# 1987 maxima u11



## Diesel2 (Nov 19, 2003)

I have an '87 v6 maxima (Jap import) with a vg20e motor(2 litre v6) and I need to know how to set up the timing belt as I have broken one. Unfortunatly there is a great lack of info on these models in Australia. Thanks for any help :waving:


----------



## BlueBOB (Jan 29, 2003)

ouch... that info is gonna be hard to find period. Check with www.maxima.org and there MIGHT be some info there.

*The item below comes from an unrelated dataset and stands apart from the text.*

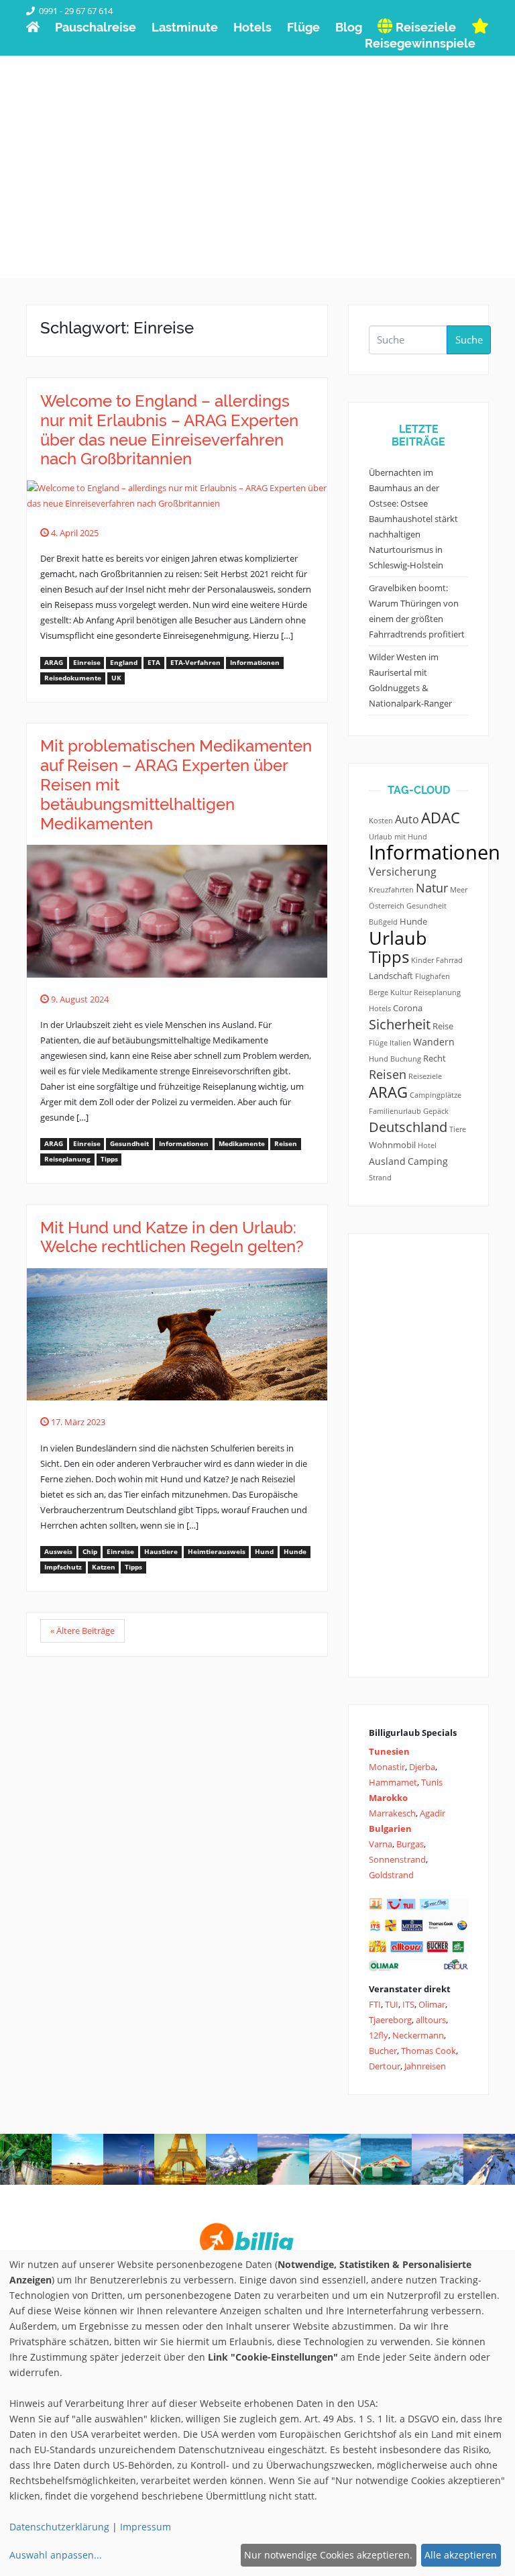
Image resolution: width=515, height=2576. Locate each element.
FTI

If you wouldn't mind, I'd love to see a pic of the car and motor if you have a chance.

sorry for no info


----------



## Diesel2 (Nov 19, 2003)

BlueBOB said:


> ouch... that info is gonna be hard to find period. Check with www.maxima.org and there MIGHT be some info there.
> 
> If you wouldn't mind, I'd love to see a pic of the car and motor if you have a chance.
> 
> sorry for no info


Will get the digital picie taker and post a pic soon Thanks anyway :thumbup:


----------



## Diesel2 (Nov 19, 2003)

*Vg20e*

:givebeer: Ok so noone has heard of the vg20e 2 liter v6 Maxima but does anyone know if the setup for timing is the same as the vg30e or any of the other models. I can't find any info on the net or anywhere eelse for that matter and I am getting DESPERATE :cheers:


----------



## francis (Nov 14, 2003)

Diesel2 said:


> I have an '87 v6 maxima (Jap import) with a vg20e motor(2 litre v6) and I need to know how to set up the timing belt as I have broken one. Unfortunatly there is a great lack of info on these models in Australia. Thanks for any help :waving:


I've got an 84 maxima with the VG20et motor and it uses the same belt setup as for the american market maxima which is available as a Haynes? book...I've got the book but can't remember the code...the book covers from 85 to 90...basically all that body style.

good luck


----------



## francis (Nov 14, 2003)

I've just had alook and the book code is haynes 72020 (1341)...i've replaced the belt on mine and was no problem..mind you I didn't break mine...ooops!!


----------